Records from a dataset:
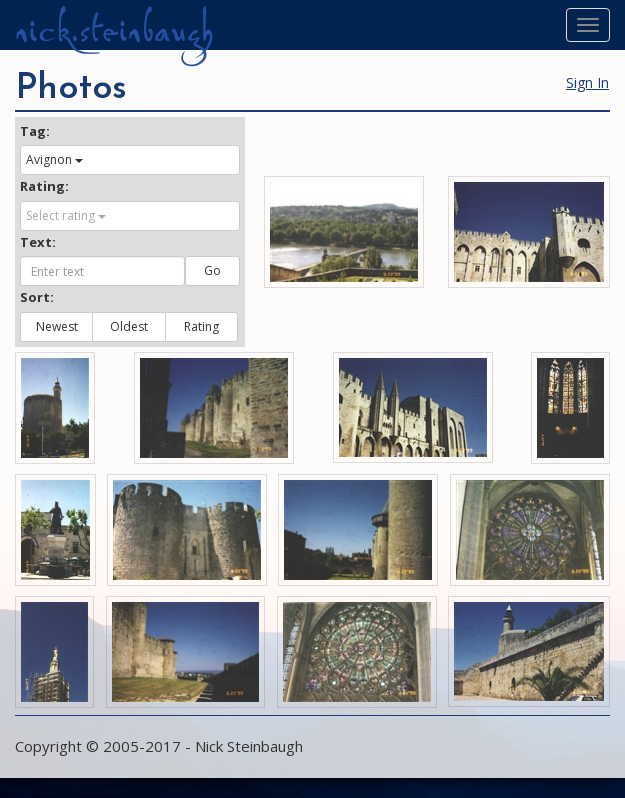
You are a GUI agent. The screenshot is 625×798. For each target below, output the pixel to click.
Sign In (587, 82)
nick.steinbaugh (114, 31)
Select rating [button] (66, 215)
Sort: (37, 297)
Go (212, 270)
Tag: (35, 131)
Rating (201, 326)
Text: (38, 242)
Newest (57, 326)
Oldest (129, 326)
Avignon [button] (54, 159)
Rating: (44, 186)
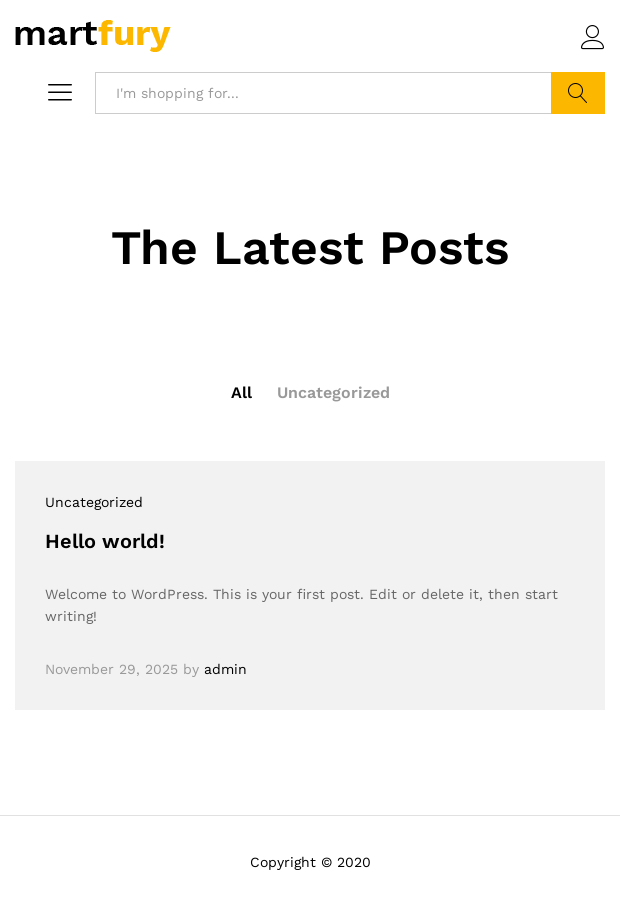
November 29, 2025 (111, 669)
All (241, 392)
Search (578, 93)
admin (225, 669)
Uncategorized (333, 392)
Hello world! (105, 541)
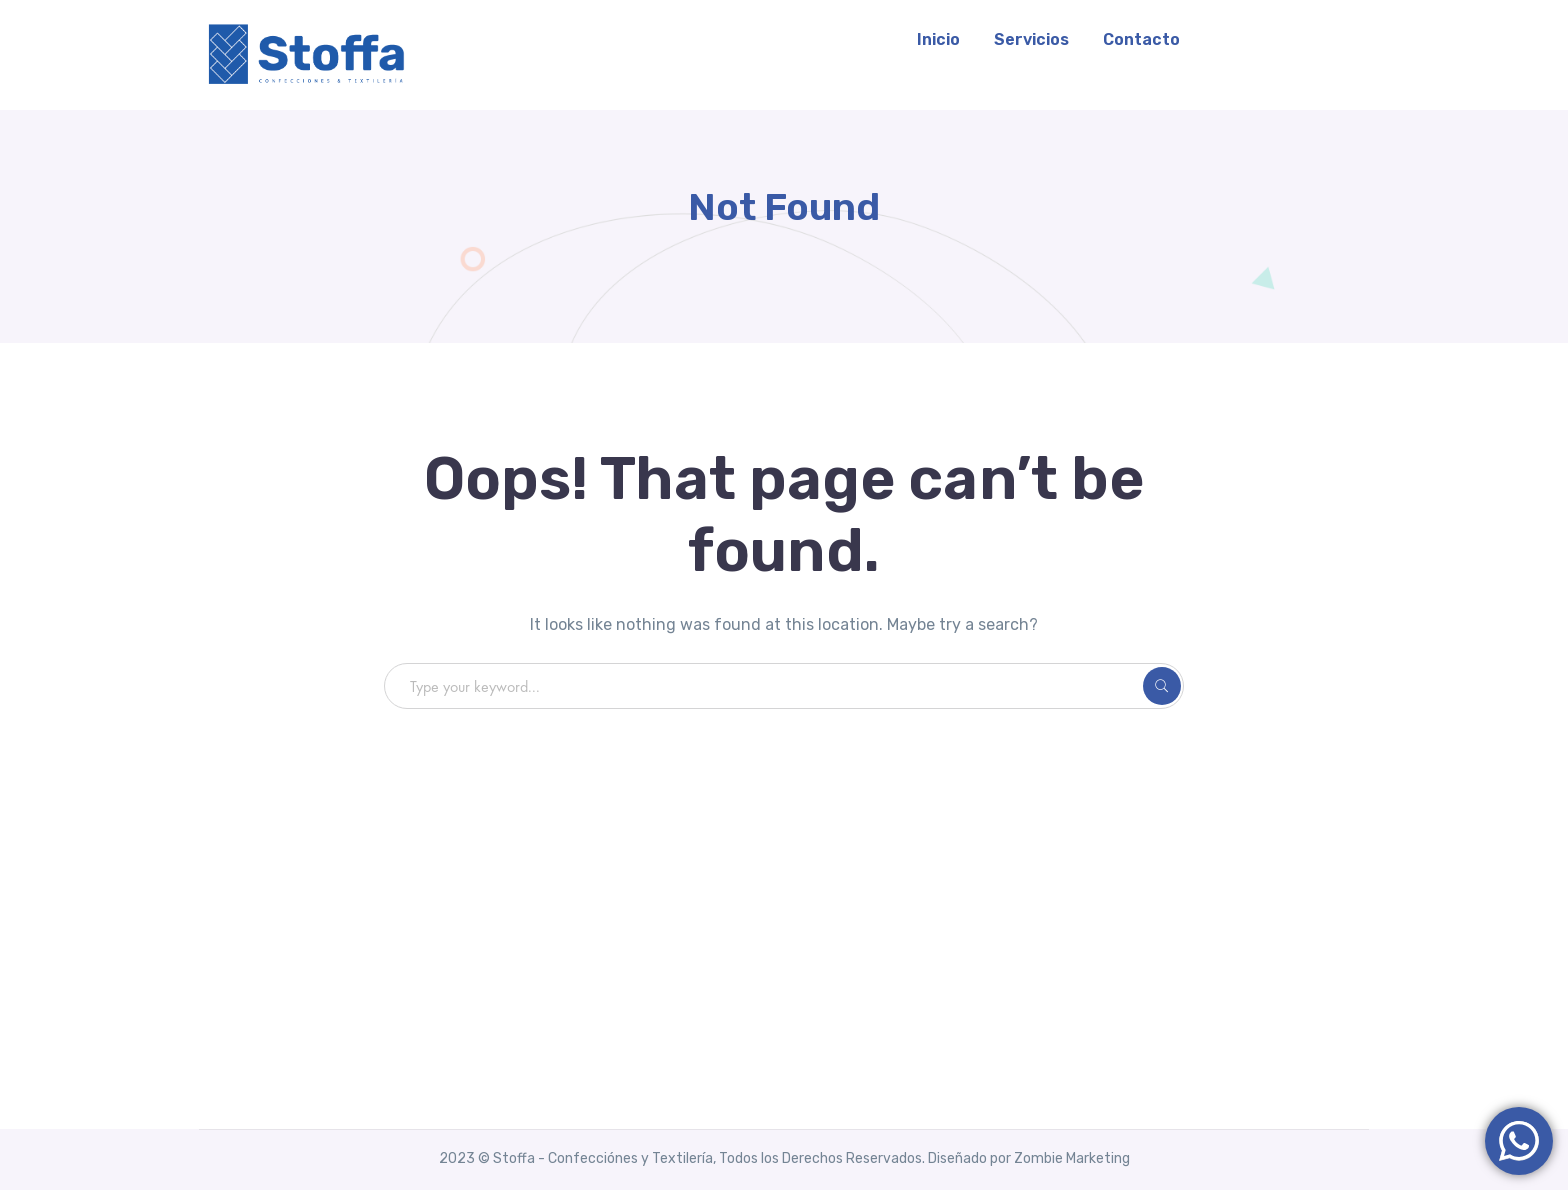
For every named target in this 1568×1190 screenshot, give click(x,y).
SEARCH (1162, 686)
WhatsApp (1294, 39)
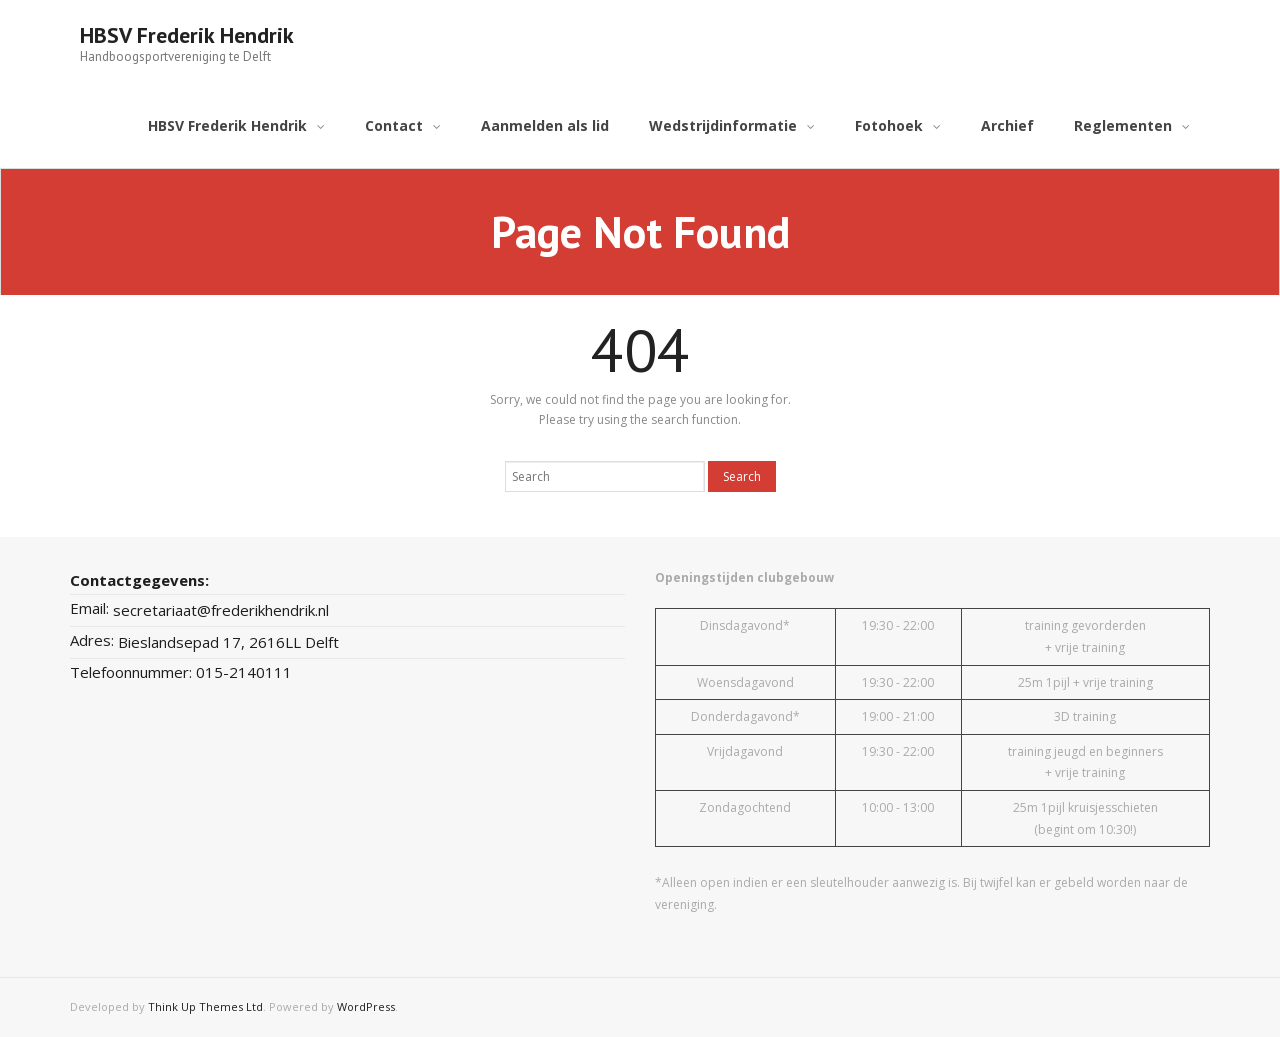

# Brief
Output every line of the records above as a JSON list of strings, with one string per line and blank lines left out. Leave out the pictures.

# Exercise answer
[
  "You are a GUI agent. The screenshot is 625×798. For each target below, output the pixel to click.",
  "Sign In (587, 82)",
  "nick.steinbaugh (114, 31)",
  "Select rating [button] (66, 215)",
  "Sort: (37, 297)",
  "Go (212, 270)",
  "Tag: (35, 131)",
  "Rating (201, 326)",
  "Text: (38, 242)",
  "Newest (57, 326)",
  "Oldest (129, 326)",
  "Avignon [button] (54, 159)",
  "Rating: (44, 186)",
  "November 29, 2025 (111, 669)",
  "All (241, 392)",
  "Search (578, 93)",
  "admin (225, 669)",
  "Uncategorized (333, 392)",
  "Hello world! (105, 541)",
  "For every named target in this 1568×1190 screenshot, give click(x,y).",
  "SEARCH (1162, 686)",
  "WhatsApp (1294, 39)"
]